La persona que tenía al frente no era su César. Tal vez habría creído que Marlene le dijera las cosas de forma errónea, pero su ceño fruncido, sus ojos acusadores y sus manos que, temblando, cargaban algo con los dedos le hicieron saber lo contrario. Parecía un alma en pena, de pie frente a ella, ahogando gritos de odio, enviando todo lo que los unía hasta el fondo.

Cuando ella se acercó, él fue sacando las fotos del sobre. Parpadeó un par de veces antes de extendérselas. Sin embargo, ella no las tomó. Se limitó a mirar la primera. Horrorizada, se cubrió con la mano derecha la boca, obligando un gemido de dolor a huir. Las lágrimas abundaron en su rostro segundos después. César asumió, que Ana ya sabía lo siguiente.

Ambos estaban mudos. Ella no encontraba cómo comenzar a explicar y él, él ya no sabía qué era lo que quería escuchar. Los labios de Ana se entreabrieron, pero terminaron de cerrarse otra vez.

—Míralas.
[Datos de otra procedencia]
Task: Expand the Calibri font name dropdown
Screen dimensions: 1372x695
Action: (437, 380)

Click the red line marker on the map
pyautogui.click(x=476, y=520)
Todas —dijo el Marqués, con la voz totalmente quebrada—. Y hay un video por si quieres más detalles.

Al fin ella decidió acatar lo que sugería ese hombre del que esperaba lo mejor siempre.
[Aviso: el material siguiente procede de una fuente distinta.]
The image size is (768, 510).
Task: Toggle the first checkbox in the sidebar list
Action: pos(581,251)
Gimoteó forzosamente, los labios temblando. César se puso la palma en la cintura, a la altura de su cinturón y con la otra se frotó el rostro. Ana lo conocía tan bien —al menos eso pensaba— que supo en ese instante cuánta desesperación había en él. Le dio la espalda e hizo un par de rodeos en la oficina. En ningún segundo daba crédito a aquella horrenda situación.

No había oxígeno. No había calmante que pudiera funcionar para dilucidar lo que veía. Sus ojos se cerraron y dejó caer al suelo el bonche de fotos. Avanzó un par de metros hacia él.

—Mírame, César —pidió, entre sollozos—. Mírame por favor.

Antes de obedecer el Marqués deglutió saliva. El teléfono comenzó a sonar. La estridencia del timbre lo sacó más de sus cabales. Raúl, sin más remedio, asomó la cabeza a la oficina.

—Tienes que contestar —masculló el español para de inmediato irse.

No quería hacerlo, pero vio el pálido semblante de su amigo, así que caminó lo más rápido que pudo hacia el escritorio de Ana y levantó el objeto. Era una voz. Una voz desconocida que le habló como si lo conociera. La familiaridad lo destanteó, pero no lograba reconocer aquella lexía.

El hombre le preguntó si había visto su regalo. César miró a Ana. Le dio la espalda nuevamente y tras apretarse el puente de la nariz con los dedos, dijo—: Sí.

Al instante entendió todo. En ese momento comprendió lo que había sucedido. Poco a poco, el ventarrón de dolor disminuyó, pero otro venía con más fuerza, la más pérfida de las dudas. El sujeto al otro lado de la línea le hizo ciertos comentarios que hicieron emerger toda la cólera en él. Quería golpear algo, pero se contuvo y asió sus manos del borde del vidrio.